When twin 2 blasts off, she sees the signals from twin 1 Doppler shifted lower (they arrive less often that once every t seconds). The minute she turns around, she sees the signals from twin 1 Doppler shifted higher (they arrive more often than once every t seconds).
If twin 2 sends out N signals on the way out, and N on the way back, then she sends out a total of 2N signals. Because of the Doppler shifts, she receives [itex]N \frac{\sqrt{1-\frac{v}{c}}}{\sqrt{1+\frac{v}{c}}}[/itex] signals on the way out from twin 1, and receives [itex]N \frac{\sqrt{1+\frac{v}{c}}}{\sqrt{1-\frac{v}{c}}}[/itex] on the way back. So the total number she receives from twin 1 for the whole trip is:
[itex]N \frac{\sqrt{1-\frac{v}{c}}}{\sqrt{1+\frac{v}{c}}} + N \frac{\sqrt{1+\frac{v}{c}}}{\sqrt{1-\frac{v}{c}}} = 2N \frac{1}{\sqrt{1-\frac{v^2}{c^2}}} > 2N[/itex].

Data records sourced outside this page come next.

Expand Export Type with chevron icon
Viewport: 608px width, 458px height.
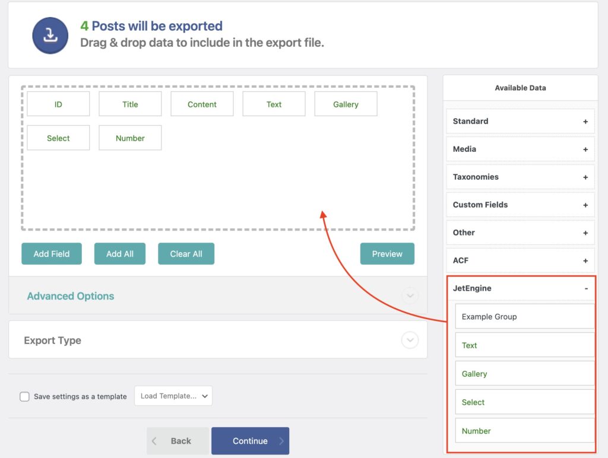tap(410, 340)

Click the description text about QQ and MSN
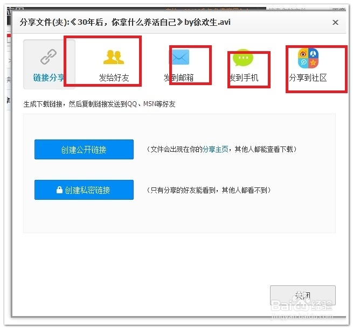pos(99,104)
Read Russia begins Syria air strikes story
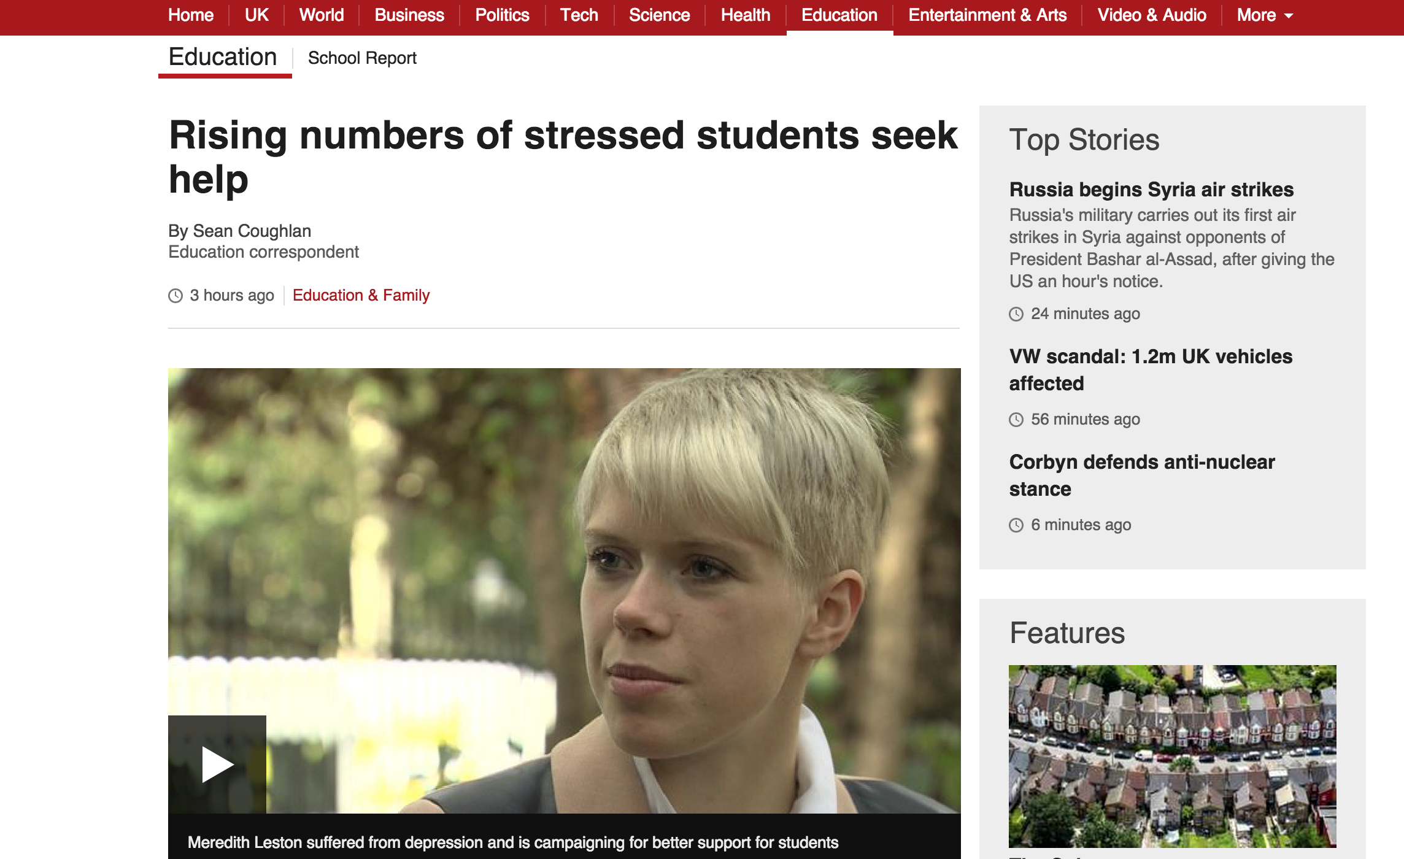 (1151, 190)
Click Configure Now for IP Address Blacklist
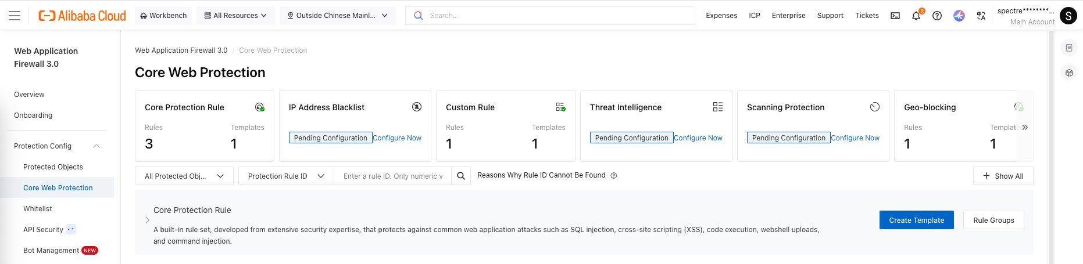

So the traveling twin receives more signals than she sent, so she concludes that the stay-at-home twin aged more.
If you look at it from the point of view of the stay-at-home twin, it's not exactly the same. It's still true that he sees the signals from twin 2 Doppler-shifted lower during the outward journey, and Doppler-shifted higher during the return journey. But the difference is that the stay-at-home twin doesn't see the signals from the traveling twin until long after the traveling twin turns around. That's because, it takes time for those blue-shifted signals to reach Earth, and in that time, the traveling twin is also traveling toward Earth. So by the time the signals reach Earth, the traveling twin is almost home. So the stay-at-home twin doesn't see half red-shifted signals and half blue-shifted signals; he sees mostly red-shifted signals and then a very brief time of blue-shifted signals.